Feb 082014
 

Want To Establish A Long Range WiFi Link? Here Is What You Need To Consider. written by: aishwaryasaxena

We all have used WiFi in our homes and offices. The limited coverage of those links have made us subscribe to the fact that WiFi has limited ranges. However, it is quite possible to transmit WiFi signals over a large distance, say 20 to 25 miles or even more. This is done by establishing a long range WiFi link.

It must be understood that setting up a long distance WiFi link can be frustrating if not carried out carefully. Here are some factors to be considered while setting up a long range WiFi link.

1. Site

This is a decisive factor for your long distance WiFi link. Use a mapping software to know if line of sight link is possible between the transmitter and receiver sites that you have chosen. It is very necessary to survey the sites for any foliage that would obstruct the link.
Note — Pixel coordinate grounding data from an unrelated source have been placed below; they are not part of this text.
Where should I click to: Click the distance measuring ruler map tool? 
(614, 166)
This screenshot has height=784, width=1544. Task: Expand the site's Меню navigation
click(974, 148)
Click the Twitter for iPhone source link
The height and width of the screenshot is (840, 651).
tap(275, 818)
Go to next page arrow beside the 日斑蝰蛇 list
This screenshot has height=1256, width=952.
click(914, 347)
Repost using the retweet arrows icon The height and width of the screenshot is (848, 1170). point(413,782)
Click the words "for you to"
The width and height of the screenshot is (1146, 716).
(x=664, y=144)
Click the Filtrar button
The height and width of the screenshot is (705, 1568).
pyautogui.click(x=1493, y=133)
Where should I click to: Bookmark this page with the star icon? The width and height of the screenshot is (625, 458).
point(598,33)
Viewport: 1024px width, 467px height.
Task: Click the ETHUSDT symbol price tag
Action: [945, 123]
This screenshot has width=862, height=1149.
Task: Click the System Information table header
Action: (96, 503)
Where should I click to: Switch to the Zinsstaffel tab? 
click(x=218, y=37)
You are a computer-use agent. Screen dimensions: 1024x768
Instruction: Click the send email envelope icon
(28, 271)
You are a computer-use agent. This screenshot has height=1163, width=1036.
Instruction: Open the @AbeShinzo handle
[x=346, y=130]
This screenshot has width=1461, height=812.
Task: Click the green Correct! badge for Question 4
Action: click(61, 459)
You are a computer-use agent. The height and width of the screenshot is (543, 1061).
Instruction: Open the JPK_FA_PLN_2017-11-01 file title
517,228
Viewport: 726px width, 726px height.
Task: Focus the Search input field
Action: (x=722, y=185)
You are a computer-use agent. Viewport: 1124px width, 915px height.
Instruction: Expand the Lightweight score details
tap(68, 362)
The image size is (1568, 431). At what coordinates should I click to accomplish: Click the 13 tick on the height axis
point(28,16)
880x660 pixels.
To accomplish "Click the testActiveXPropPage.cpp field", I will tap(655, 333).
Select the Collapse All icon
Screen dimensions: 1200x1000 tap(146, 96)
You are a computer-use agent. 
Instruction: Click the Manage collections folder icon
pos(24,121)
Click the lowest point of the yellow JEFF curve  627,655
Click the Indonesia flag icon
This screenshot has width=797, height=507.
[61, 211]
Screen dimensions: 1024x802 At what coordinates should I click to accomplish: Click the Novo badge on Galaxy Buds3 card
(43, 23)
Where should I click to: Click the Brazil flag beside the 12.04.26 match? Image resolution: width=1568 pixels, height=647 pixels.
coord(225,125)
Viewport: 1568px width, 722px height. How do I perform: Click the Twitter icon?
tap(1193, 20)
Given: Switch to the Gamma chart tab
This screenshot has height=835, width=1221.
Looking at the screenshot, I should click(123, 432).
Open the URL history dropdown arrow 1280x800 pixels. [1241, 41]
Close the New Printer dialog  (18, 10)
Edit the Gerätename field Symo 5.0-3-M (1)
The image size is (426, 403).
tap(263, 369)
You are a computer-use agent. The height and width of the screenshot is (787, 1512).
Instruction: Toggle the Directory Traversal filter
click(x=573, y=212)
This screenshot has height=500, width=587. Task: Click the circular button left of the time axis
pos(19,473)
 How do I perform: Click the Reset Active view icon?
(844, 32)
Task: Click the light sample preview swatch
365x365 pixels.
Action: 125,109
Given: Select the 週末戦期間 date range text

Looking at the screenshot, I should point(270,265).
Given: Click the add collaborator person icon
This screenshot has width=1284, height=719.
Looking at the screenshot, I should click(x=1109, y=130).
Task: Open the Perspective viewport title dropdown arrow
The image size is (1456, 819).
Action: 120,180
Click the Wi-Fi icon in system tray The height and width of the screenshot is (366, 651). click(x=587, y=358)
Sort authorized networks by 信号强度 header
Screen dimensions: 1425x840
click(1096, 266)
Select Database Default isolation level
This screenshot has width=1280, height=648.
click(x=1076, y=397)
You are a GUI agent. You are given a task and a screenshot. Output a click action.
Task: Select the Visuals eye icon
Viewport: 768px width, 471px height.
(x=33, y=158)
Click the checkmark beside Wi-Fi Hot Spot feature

Look for a site away from transmitters of Multipoint Microwave Distribution System or Instructional Television Fixed Service in the US or their equivalents in your country. However, if by any compulsion you need to set up your antenna near such a site, use vertical polarization because MMDS or IFTS use horizontal polarization.

2. Potential environmental obstacles

WiFi signals are generally unaffected by the ionized atmospheric layers as their transmission takes place at lower levels but temperature inversions can be a potential attenuator. This is essentially because hot air rises with moisture which causes problems in propagation. Hence any area in the route of the signals that has a temperature different than the source and transmitter may spell trouble.

Phenomenon such as refraction, reflection, diffraction and tropospheric reflections can also play a huge role in weakening the signals by scattering them and making them fail even if there is a line of sight communication.

3. Grounding

Ground your antennas properly so as to protect them from lightening and static discharge. It has been seen that many towers are left improperly grounded by using few grounding rounds and round copper cables. This is a wrong practice because round copper cables have high impedance which forces high voltages developed across these cables due to lighting to go to the equipment instead of the ground. It is wise to use at least four grounding rods for each tower leg along with some chemical grounding material. Since copper straps have low inductance, they are ideally suited for connecting ground rods to the tower. Also try to have all transmission lines run inside the tower column to protect them from the wrath of lightening.

Other conditions that may degrade the signals are presence of other services in the same frequency range nearby, errors in receiver and transmitter synchronization and high wind speed over antennas.

i. Access point (AP)

It operates as the central receiver and transmitter of your wireless signals

ii. WDS access point: This is a distribution system that allows many access points to transmit data without linking them using an Ethernet cable. This mode is limited to only one hop.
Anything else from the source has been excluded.